Denial of Service Attacks. Amongst the various types of denial of service attacks, sensor networks are more prone to the attacks where the scarce energy is a target. In this attack, an adversary’s goal is to keep sensor nodes busy doing activities that deplete sensor nodes’ precious energy. In addition, there cannot be any cryptographic solution for such attacks as the cryptographic solution also consumes the energy. In the proposed protocol, the communication overhead is significantly less compared to the end-to-end secure data aggregation. In addition, although it requires a little bit more communication overhead compared to the hop-by-hop secure data aggregation, the privacy preservation at intermediate nodes compensates that extra communication overhead. As the radio frequency operations has the highest impact on the energy consumption [11], the reduced communication overhead can significantly improve the performance against denial of service attacks.

7 Conclusions

Although data aggregation and security remain essential design parameters for secure data aggregation protocols, both of them have conflicting requirements. Data aggregation protocols lessen the communication overhead in order to reduce the energy consumption while the security protocols add extra communication overhead in order to ensure the security of sensor readings. Amongst secure data aggregation protocols, hop-by-hop secure data aggregation protocols ensure lesser communication overhead while end-to-end secure data aggregation protocols ensure the privacy of sensor readings at intermediate nodes. Hence, with the intent to reduce the communication overhead and to ensure the privacy of sensor readings at intermediate nodes, we proposed a hybrid secure data aggregation protocol.
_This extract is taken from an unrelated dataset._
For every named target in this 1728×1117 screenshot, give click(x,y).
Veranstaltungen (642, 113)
The proposed protocol balances the trade-off between privacy and communication overhead. It protects the privacy of sensor readings nearer to the base station where it is required the most. In addition, the proposed protocol ensures lesser communication overhead that eventually increases the lifespan of WSNs. As per our knowledge, the proposed protocol is the first that achieves advantages of both hop-by-hop secure data aggregation and end-to-end secure data aggregation. As future work, we intend to formalize the security analysis. In addition, we plan to implement the proposed protocol for measuring the impact of computation and communication operations on the energy of sensor devices.